▸ Task instructions: In the article about the a cappella musical, what character does Denise Summerford play in In Transit?

Making an A Cappella Musical
The “In Transit” team explains how they make a musical with no instruments
When it comes to collaboration, the cast of In Transit, now in previews at Primary Stages, makes everyone else seem kind of wimpy. These seven people are not only responsible for every character in the show—a new musical about a group of New Yorkers trying to make sense of their lives—but also for every sound.
That’s because In Transit is entirely a cappella. Every note and sound effect is made by the human voice, and even the percussion that runs under most songs is provided by a beatboxer.
And sure, anyone who watches Glee has an idea of what it means to perform an “a cappella musical,” but the reality is much more complicated. Just ask Denise Summerford, who stars in the show as a struggling actress named Jane when she isn’t providing background harmonies or imitating the sound of a subway door.
“This is absolutely, hands-down the hardest thing I’ve ever done,” says the Broadway veteran. “You think going into it, ‘Oh, it’s a musical with no orchestra. Let’s do it.’ You don’t realize the amount of concentration that needs to happen to keep the keys of the songs and then stay aware of what character you’re playing. You always have to focus, even when you’re off-stage, because you’re singing off-stage, and then you’re on in two seconds.
“It’s not about being the best singer. It’s about being able to know music and blend and provide back-up sound.”
So why would the writers put their actors through that? Or themselves? After all, creating In Transit hasn’t been easy. The four composer-lyricists—Kristen Anderson-Lopez, James-Allen Ford, Russ Kaplan, and Sara Wordsworth—have been working on the show for almost ten years, taking it through countless revisions and development productions everywhere from the New York International Fringe Festival to the Eugene O’Neill Theater Center. And even though they all used to be in an a cappella group together, they admit that writing original a cappella music is difficult.

▸ Supplied data:
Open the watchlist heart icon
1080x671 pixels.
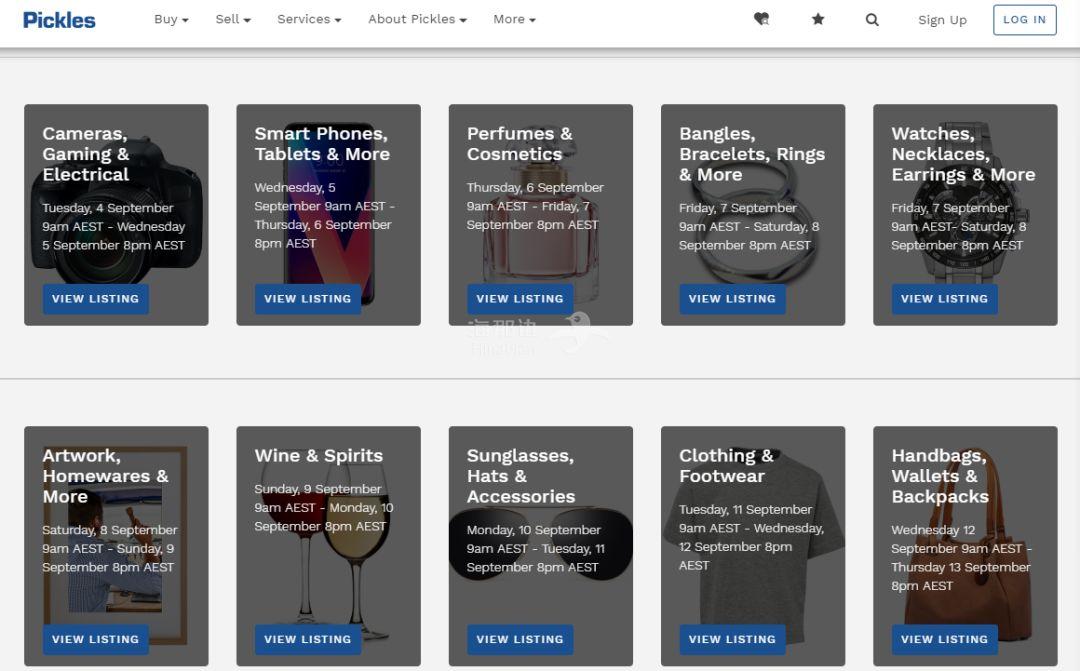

▸ Written solution: She plays Jane, a struggling actress.